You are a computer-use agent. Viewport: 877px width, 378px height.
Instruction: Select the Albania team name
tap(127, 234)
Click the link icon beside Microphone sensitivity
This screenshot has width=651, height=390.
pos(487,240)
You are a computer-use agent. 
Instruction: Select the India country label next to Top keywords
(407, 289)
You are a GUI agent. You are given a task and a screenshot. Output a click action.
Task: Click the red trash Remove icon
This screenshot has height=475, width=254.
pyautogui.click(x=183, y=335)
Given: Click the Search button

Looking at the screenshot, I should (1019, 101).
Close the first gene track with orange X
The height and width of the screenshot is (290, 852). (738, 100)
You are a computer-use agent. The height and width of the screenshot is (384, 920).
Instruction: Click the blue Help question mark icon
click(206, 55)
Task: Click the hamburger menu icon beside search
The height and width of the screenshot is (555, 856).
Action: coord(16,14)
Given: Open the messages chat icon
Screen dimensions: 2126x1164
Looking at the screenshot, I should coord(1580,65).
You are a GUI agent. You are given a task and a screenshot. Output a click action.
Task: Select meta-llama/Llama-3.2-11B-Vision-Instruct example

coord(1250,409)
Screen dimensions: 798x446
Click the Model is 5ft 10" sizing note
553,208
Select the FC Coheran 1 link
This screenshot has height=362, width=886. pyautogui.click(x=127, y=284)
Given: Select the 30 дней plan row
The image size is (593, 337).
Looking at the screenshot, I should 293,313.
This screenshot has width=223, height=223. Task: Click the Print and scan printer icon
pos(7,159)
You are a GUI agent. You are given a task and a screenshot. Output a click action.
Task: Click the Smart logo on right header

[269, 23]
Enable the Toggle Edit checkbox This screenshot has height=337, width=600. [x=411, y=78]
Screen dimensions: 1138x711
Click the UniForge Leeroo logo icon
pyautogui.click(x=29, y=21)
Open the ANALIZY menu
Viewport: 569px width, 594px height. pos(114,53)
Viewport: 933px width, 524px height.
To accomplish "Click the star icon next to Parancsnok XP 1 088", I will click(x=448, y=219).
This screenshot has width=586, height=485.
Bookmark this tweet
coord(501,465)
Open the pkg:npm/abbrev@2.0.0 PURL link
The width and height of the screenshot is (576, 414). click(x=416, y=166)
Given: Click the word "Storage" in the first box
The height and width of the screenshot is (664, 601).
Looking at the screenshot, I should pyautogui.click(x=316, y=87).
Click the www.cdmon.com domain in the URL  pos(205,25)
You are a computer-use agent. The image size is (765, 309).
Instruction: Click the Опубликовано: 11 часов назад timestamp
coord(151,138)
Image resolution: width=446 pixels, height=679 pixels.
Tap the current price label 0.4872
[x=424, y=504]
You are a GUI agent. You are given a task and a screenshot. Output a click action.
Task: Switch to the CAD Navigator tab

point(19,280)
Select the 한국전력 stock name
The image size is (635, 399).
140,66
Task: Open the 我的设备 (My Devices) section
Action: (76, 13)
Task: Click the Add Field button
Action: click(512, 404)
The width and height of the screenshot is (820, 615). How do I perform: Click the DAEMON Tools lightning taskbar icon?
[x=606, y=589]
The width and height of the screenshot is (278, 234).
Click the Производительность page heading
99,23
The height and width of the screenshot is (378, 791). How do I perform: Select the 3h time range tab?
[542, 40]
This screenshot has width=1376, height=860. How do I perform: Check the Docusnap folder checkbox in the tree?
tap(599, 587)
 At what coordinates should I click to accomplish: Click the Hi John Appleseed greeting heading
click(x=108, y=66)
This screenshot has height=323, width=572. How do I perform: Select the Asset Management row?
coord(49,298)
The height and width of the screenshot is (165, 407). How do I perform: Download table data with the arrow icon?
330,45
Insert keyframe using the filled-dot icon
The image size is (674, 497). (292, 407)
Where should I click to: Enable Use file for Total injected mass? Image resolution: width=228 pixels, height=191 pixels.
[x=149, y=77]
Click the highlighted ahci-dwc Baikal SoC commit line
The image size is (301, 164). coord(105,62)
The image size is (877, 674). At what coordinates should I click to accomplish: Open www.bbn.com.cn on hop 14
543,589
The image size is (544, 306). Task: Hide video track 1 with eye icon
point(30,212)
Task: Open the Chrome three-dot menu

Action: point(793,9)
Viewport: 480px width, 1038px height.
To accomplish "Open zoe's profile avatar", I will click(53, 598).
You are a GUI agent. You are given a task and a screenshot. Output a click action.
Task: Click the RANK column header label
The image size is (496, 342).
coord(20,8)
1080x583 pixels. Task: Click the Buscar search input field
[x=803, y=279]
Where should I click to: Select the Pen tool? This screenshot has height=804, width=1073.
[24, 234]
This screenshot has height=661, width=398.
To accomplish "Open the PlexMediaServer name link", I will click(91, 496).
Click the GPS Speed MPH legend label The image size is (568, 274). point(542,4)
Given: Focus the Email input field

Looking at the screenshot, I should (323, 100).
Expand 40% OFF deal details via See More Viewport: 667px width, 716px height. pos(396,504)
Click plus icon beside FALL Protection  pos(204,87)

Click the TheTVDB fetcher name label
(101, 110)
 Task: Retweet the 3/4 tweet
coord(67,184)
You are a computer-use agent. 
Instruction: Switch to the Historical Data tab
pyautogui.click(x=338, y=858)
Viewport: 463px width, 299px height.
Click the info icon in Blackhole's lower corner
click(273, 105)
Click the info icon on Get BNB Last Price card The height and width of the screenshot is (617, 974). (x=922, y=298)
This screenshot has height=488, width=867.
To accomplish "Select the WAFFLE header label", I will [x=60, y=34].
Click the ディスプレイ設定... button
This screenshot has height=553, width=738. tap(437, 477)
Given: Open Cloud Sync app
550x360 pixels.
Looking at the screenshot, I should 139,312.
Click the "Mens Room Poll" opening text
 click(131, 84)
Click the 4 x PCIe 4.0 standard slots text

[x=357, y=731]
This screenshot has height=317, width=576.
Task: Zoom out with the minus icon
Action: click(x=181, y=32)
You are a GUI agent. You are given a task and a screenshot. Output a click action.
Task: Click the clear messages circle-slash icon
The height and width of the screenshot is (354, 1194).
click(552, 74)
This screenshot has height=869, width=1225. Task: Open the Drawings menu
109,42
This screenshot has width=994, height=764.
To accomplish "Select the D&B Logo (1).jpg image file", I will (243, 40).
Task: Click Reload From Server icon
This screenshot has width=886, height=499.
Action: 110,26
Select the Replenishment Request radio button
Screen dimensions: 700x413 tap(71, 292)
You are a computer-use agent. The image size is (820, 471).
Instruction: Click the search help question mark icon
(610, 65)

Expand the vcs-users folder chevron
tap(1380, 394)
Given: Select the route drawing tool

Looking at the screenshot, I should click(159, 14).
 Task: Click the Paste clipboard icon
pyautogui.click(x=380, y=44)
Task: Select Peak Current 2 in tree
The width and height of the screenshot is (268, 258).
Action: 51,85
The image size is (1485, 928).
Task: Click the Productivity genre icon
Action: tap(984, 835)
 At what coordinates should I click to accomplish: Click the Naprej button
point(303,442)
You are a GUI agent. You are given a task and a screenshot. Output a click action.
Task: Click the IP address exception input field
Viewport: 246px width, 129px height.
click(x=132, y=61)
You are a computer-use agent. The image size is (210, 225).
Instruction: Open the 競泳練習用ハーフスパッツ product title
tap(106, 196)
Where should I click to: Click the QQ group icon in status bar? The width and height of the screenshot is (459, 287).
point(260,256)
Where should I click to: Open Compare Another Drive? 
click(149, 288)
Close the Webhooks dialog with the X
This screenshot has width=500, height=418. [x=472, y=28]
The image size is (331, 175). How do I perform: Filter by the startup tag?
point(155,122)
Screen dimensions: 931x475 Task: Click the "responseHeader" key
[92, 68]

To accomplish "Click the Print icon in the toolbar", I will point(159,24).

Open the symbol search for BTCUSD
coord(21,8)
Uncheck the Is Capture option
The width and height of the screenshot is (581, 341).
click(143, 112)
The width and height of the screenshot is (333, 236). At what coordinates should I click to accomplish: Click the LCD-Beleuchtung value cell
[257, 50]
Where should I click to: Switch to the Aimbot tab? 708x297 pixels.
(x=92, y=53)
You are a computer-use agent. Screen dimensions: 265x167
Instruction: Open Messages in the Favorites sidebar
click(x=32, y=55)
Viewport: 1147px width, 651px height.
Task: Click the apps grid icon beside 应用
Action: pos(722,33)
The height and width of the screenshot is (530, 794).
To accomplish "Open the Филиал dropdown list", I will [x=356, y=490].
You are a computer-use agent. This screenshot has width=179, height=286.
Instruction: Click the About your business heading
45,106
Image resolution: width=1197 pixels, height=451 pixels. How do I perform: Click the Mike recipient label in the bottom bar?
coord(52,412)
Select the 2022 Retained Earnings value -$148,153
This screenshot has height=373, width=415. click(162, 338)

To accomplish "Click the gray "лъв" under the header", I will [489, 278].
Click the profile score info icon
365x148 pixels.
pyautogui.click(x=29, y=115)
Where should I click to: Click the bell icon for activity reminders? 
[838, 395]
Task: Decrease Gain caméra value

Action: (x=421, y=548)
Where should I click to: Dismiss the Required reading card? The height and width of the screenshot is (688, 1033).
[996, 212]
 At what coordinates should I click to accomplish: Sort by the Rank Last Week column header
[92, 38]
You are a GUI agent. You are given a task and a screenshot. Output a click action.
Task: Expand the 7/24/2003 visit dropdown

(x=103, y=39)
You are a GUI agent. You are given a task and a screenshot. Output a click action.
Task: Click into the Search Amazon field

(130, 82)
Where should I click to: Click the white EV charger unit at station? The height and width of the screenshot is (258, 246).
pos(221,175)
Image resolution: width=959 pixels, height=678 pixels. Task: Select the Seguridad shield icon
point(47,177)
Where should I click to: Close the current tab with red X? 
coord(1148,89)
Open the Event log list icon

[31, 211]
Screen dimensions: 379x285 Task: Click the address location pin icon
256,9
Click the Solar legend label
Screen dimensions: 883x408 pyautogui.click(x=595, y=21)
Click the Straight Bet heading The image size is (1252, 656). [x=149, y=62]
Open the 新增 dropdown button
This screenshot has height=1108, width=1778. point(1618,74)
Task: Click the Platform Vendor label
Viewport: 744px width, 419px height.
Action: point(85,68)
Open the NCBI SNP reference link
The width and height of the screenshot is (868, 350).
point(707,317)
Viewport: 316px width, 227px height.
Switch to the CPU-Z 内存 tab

_ _ _ _ _

- Your task -
Among the entries above, locate the lines containing "Open the ANALIZY menu" and "This screenshot has width=586, height=485.", and transcribe exactly those two lines and all lines between.

- Result of the task -
Open the ANALIZY menu
Viewport: 569px width, 594px height. pos(114,53)
Viewport: 933px width, 524px height.
To accomplish "Click the star icon next to Parancsnok XP 1 088", I will click(x=448, y=219).
This screenshot has width=586, height=485.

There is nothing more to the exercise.